**提示文**
•••••

労働審判は、第1回期日の前の事前評議の段階でおおよその裁判所の心証が形成されます。
答弁書の段階で説得的な反論を行うことができれば、裁判所の心証も大きく会社側に傾くことになります。
具体的には、当該事案に即した会社側に有利な裁判例を前提に、事実関係を詳細かつ具体的に整理して、これらの主張を裏付ける客観的な証拠を用意することになります。これらの作業を中途半端に行うのではなく、徹底的に行うことになります。
答弁書の提出期限が間に合わない場合には、裁判所に対して期日を延期するように上申を行うことを検討しましょう。
労働者側が延期に同意すれば、答弁書の提出期限が延ばしてもらえる可能性があります。
仮に、労働者側が延期に同意しない場合には、申し立ての趣旨に対する反論や申し立てに対する認否にとどめ、会社側の主張は第2回期日以降におって主張するなどと記載する方法もあります。
労働審判の答弁書の作成方法については、以下の記事で詳しく解説しています。
4-2 方法2:審判員にも分かりやすく説明する
労働審判を会社側が有利に進めるための方法の2つ目は、審判員にも分かりやすく説明することです。
労働審判委員会には裁判官以外にも、2名の審判員がいます。審判員は、労働事件に関して知見のある方ですが、法律の専門家ではありません。
そのため、複雑な事件だと、答弁書だけでは審判員に十分に趣旨が伝わらないことがあります。
十分に趣旨が伝わっていないと争点から外れた質問が行われてしまったり、実態に即した判断をしてもらえなかったりすることがあります。
そこで、例えば、時系列表を用意したり、パワーポイントで図を作成したりして、それを見れば誰でも理解できるように工夫して説明することも有用です。
4-3 方法3:労働審判経験の豊富な弁護士に依頼する
労働審判を会社側が有利に進めるための方法の3つ目は、労働審判経験の豊富な弁護士に依頼することです。
労働審判は、訴訟とは違った手続きであり、専門性の高い手続きです。
短期間で準備する必要があり、かつ、当日の臨機応変な対応、会社の主張をわかりやすく説明する能力が必要となります。
弁護士であれば誰でも良いというわけではなく、労働審判の経験が豊富で手続きを熟知している弁護士を選ぶことが大切となります。
例えば、顧問弁護士や紹介だからという理由だけで、労働審判の依頼をすることはおすすめできません。
5章 労働審判における会社側のダメージを回避・軽減する方法
労働審判において、不利な判断となりそうな場合には、可能な限り会社側のダメージを回避・軽減する必要があります。
なぜなら、不利な判断となることが明らかであるにもかかわらず、訴訟に移行してしまった場合には、会社が被るダメージは労働審判の数倍になってしまうこともあるためです。
例えば、解雇事件ですと、「バックペイ」といって、敗訴するまでの間の期間の賃金を後からさかのぼって支払うよう命じられます。
労働審判の段階では解雇から数か月程度しか経っていなくても、訴訟になれば数年がかりとなりますので、1年分を超える賃金の支払いを命じられてしまう可能性もあります。
そのため、会社側に不利な判断になると予想される場合には、ダメージを回避・軽減するために、和解による早期解決を目指すことになります。

•••••

**資料抜粋**
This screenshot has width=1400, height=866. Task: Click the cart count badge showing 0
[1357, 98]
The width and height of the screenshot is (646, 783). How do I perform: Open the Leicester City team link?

•••••

**指示内容**
労働審判での会社側の対応を解説した文章の続きを、最後の文のあとから書いてください。

**回答**
つまり、事実関係のヒアリングの後に、労働審判委員会に対して、解決金の支払い自体には応じる意向があることを示すことになります。
ただし、和解といっても、適正な金額になるように、労働審判における審理の経過を踏まえて、訴訟に至った場合にどの程度のダメージとなるのか見通しを立てたうえで、提案を行います。
6章 労働審判の手続きに応じたくない場合は24条終了を求める
事実関係が複雑な事案、争点が多岐にわたる事案など、通常の訴訟手続きで十分に時間をかけて主張立証していきたい場合には、24条終了を求めるという方法もあります。
上記のように、労働審判手続きは必ずしも会社側不利というわけではありませんが、スケジュール的にも会社側に厳しい手続であるためです。
24条終了というのは、労働審判手続きを行うことが適当でない場合に、労働審判委員会では判断を行わずに労働審判事件を終了させ、訴訟に移行させるものです。
労働審判法第24条(労働審判をしない場合の労働審判事件の終了)
1「労働審判委員会は、事案の性質に照らし、労働審判手続を行うことが紛争の迅速かつ適正な解決のために適当でないと認めるときは、労働審判事件を終了させることができる。」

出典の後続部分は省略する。